Keeping your Email inbox count at zero– We all strive for it, but for most it’s been out of reach for years. When the Internet dumps an unwieldy pile of miscellany on you, managing Email can become an impossible goal. It’s no easy task to stay on top of your Email list, and when messages are so varied in topic and chronological relevancy, it’s inevitable that a couple will be lost in the jumbled cascade of read and unread emails.

MIT class of 2005 graduate, Alex Moore (26), is attempting to solve the problem of lost and forgotten Emails with his application, Boomerang. The app currently integrates with Microsoft Outlook 2007 and a Gmail integration is in production.

True to its name, Boomerang allows users to take currently irrelevant Emails, pull them out of the inbox, and designate a more pertinent time for them to fly back in, unread.

Driven to start his own company to supply solutions like this, Alex drafted up the concept for Baydin and was accepted into the TechStars program last May.

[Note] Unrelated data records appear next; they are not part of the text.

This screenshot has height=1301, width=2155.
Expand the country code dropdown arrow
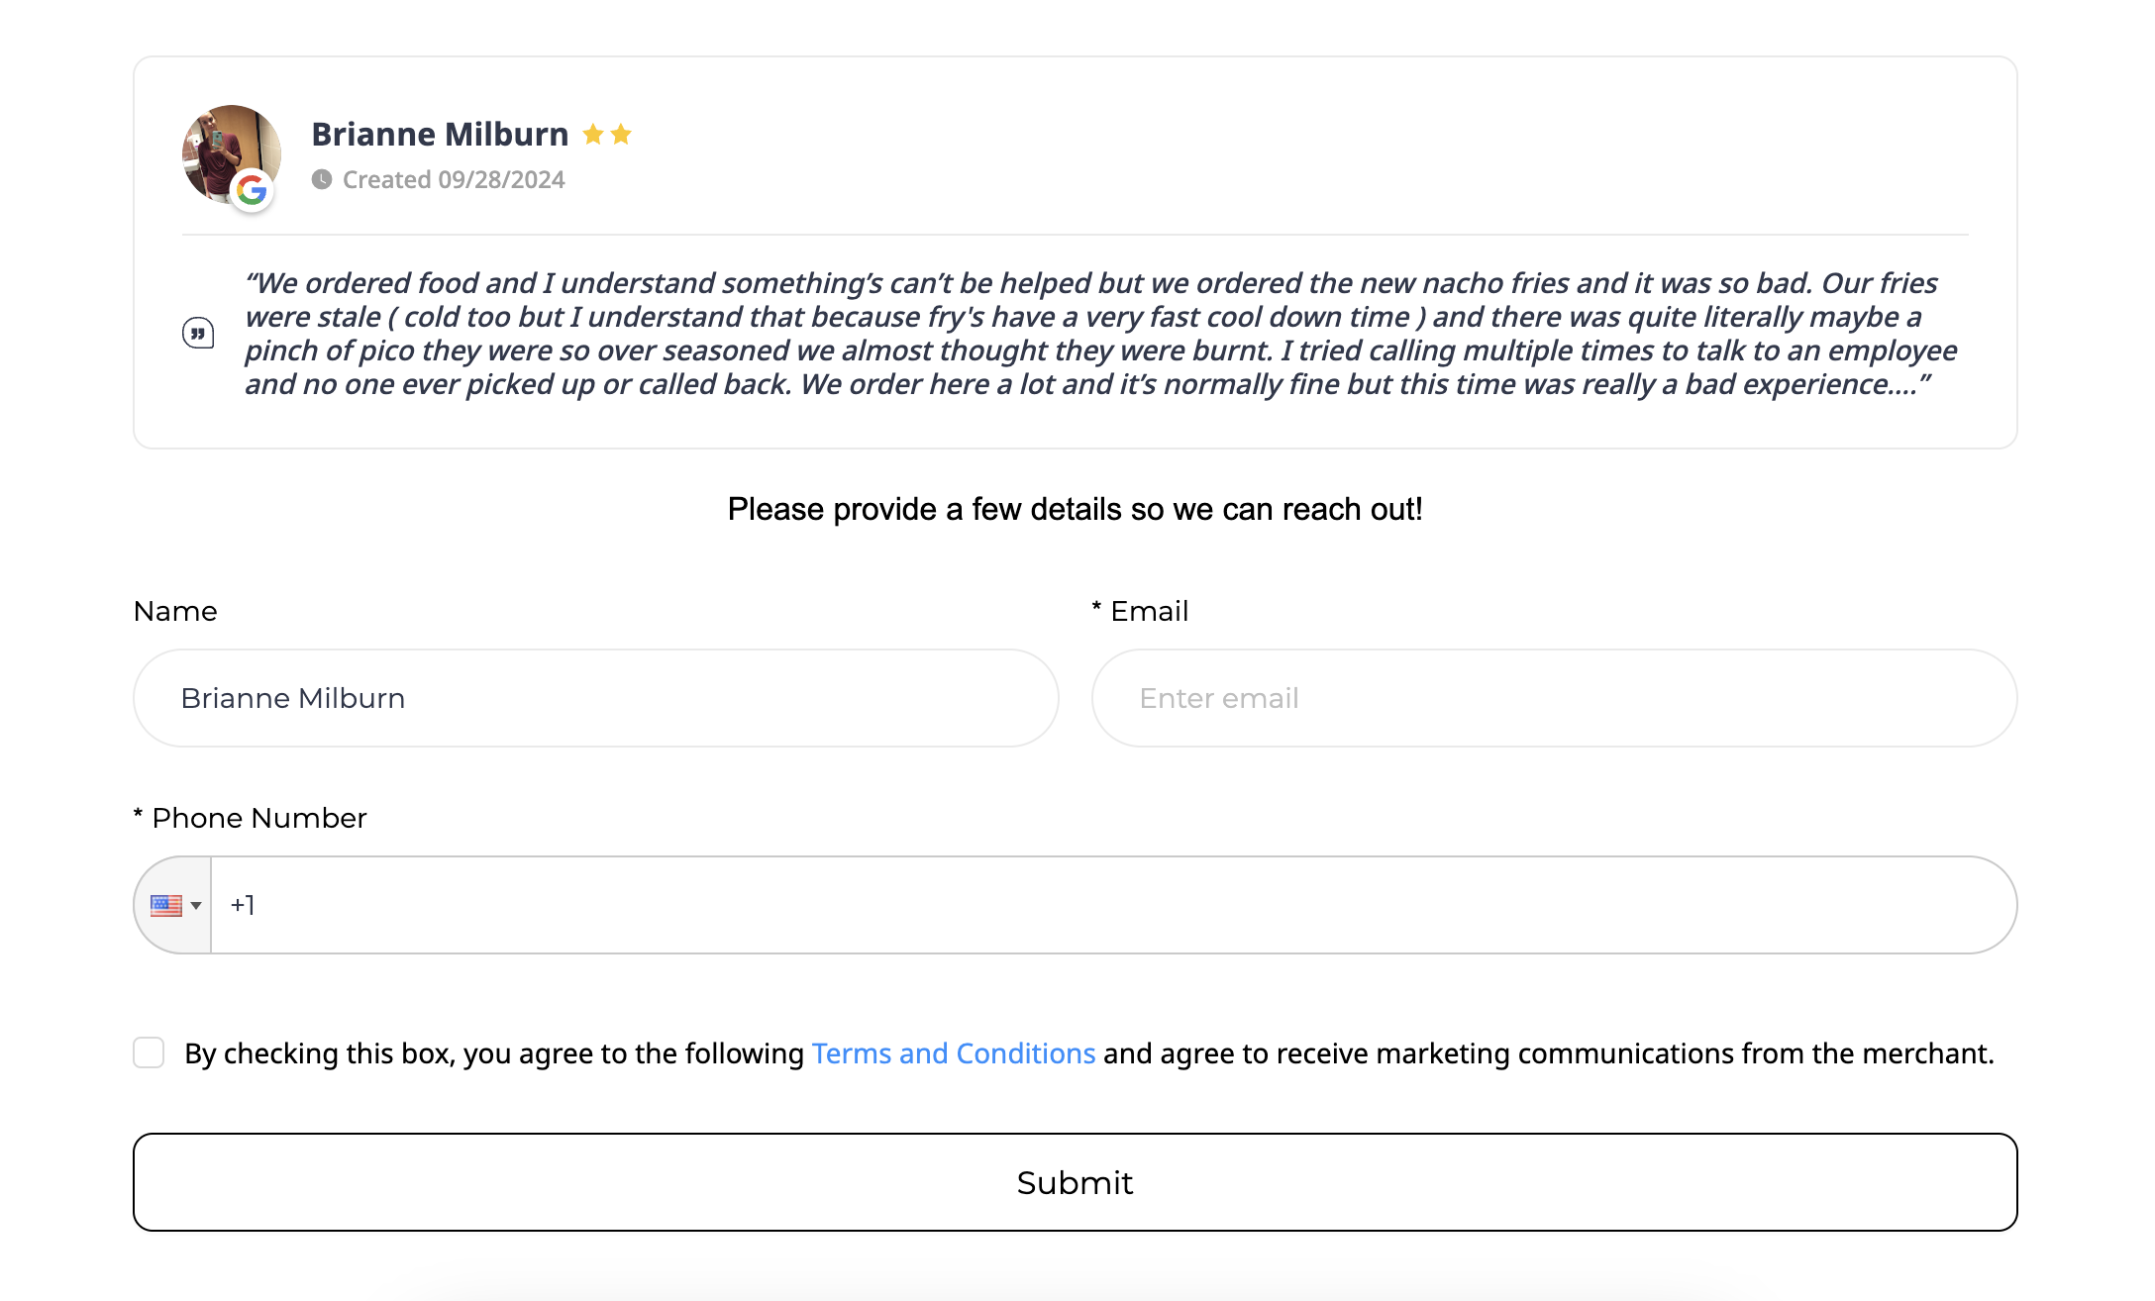pos(196,905)
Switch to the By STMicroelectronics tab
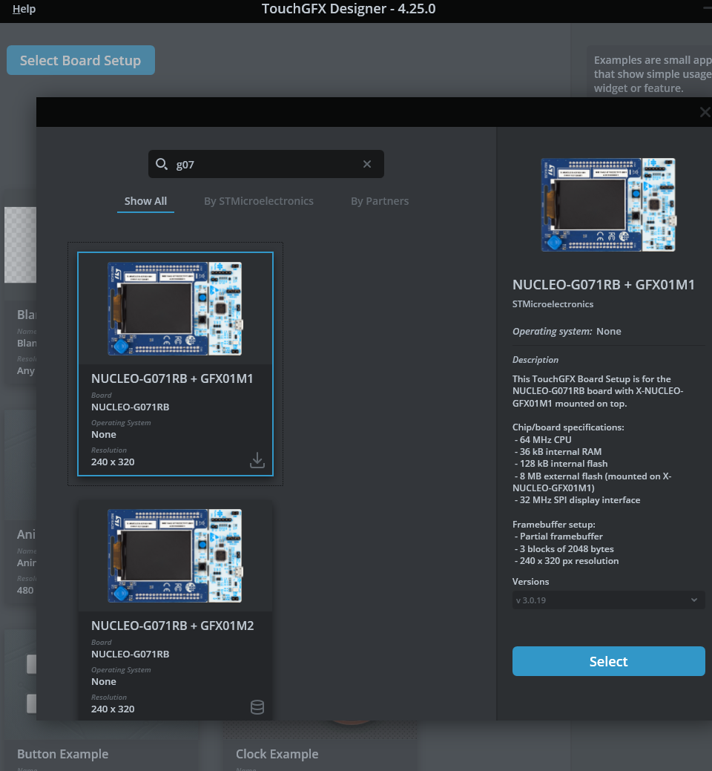 tap(259, 200)
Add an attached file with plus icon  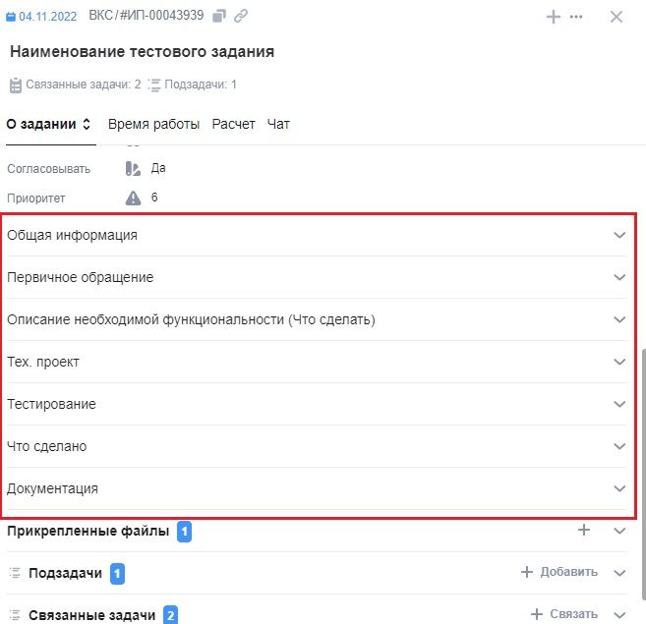click(x=584, y=530)
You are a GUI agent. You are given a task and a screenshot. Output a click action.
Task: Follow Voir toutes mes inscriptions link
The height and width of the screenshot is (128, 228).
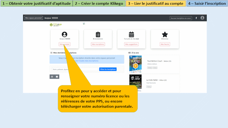pyautogui.click(x=87, y=61)
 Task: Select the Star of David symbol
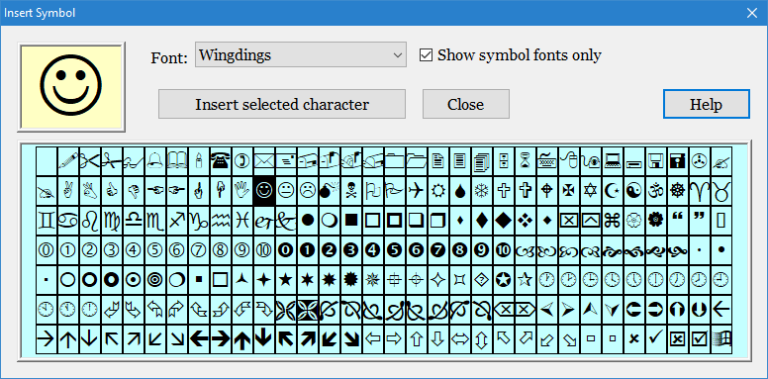point(590,190)
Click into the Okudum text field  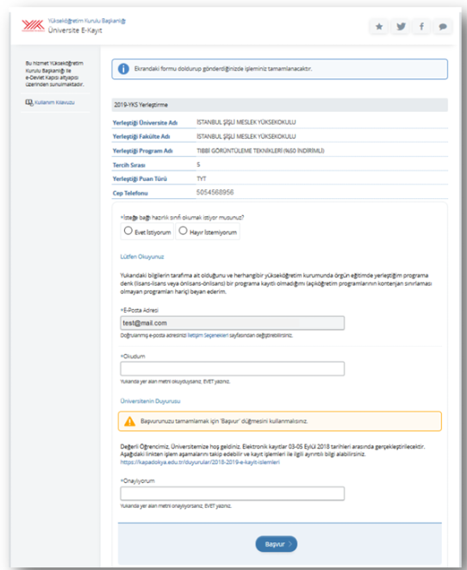tap(233, 369)
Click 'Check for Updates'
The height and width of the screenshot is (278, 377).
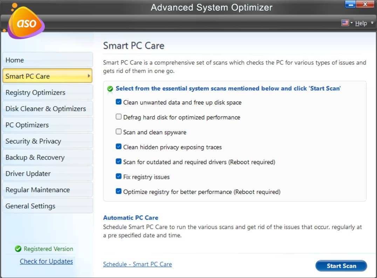click(47, 261)
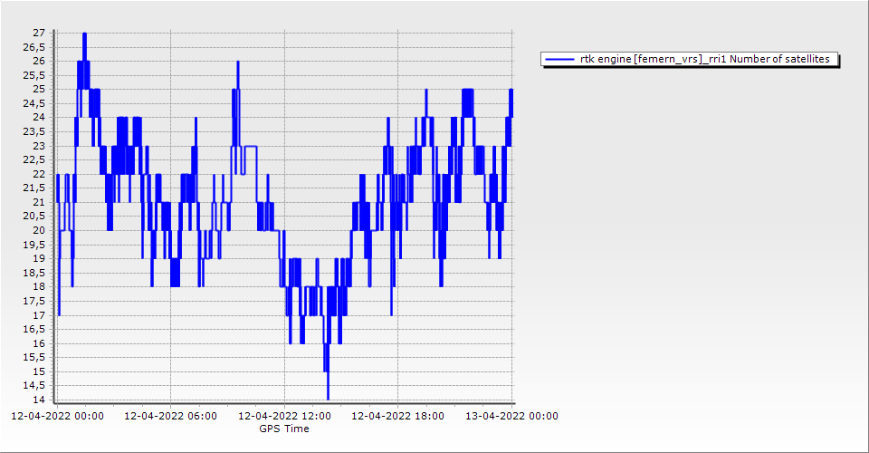Click the 12-04-2022 00:00 time label
The image size is (869, 453).
coord(57,416)
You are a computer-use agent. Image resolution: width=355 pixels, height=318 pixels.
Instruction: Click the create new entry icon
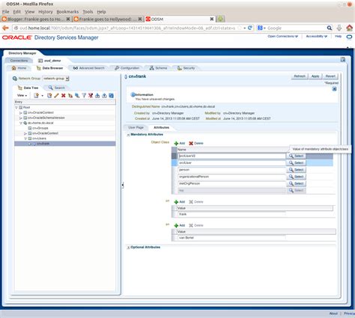point(37,96)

As Alex puts it, Boomerang lets you “focus on Emails that matter now.” So if I get a message about a meeting one week from now, and I get that feeling I’m going to lose it in the Email waterfall, I can just plug in a return time (lets go with a day before the meeting), and Boomerang will throw it back, marked as unread, on that date. Messages marked for return stay out of your way in the “Boomerang Folder,” so that you can hold off on responding or deleting, while still keeping your inbox at zero.

Return times for “Boomeranged” Emails can be any day, minute, or year you want to plug in, and you can also ask for a random return if you want a little surprise within a given date range.

Alex’s company, Baydin, actually started as a different Outlook app designed to group emails automatically by content.

However, development of the original app proved time consuming and difficult to conquer. The idea for Boomerang had been knocking, but the Baydin project was monopolizing Alex’s resources. That was until he missed an important Email due to a cluttered inbox at which point he said, “I’m building this thing.”

Thus, production of Baydin was shelved and re-routed to Boomerang, while Baydin remained the company name.

Whether Boomerang is a productivity tool, or a procrastinators dream, we’ll have to see.

Personally I don’t see why it can’t be both. If used responsibly, Boomerang could be a great way to reserve Emails for times when you can best respond, and even turn your Emails into timely reminders of events. Conversely, if you throw Emails for the instant gratification of that clean inbox you’re going to have them all flying back to hit you in the face and then you’ll be back to square one.

Boomerang is set to launch May 12th and is presenting at Mass Innovation Nights that day. I’m definitely eager to try the Gmail version once it comes out. After all, even if I get clocked by a Boomeranged Email once in a while, at least that would eliminate the chance of forgetting about or losing it altogether.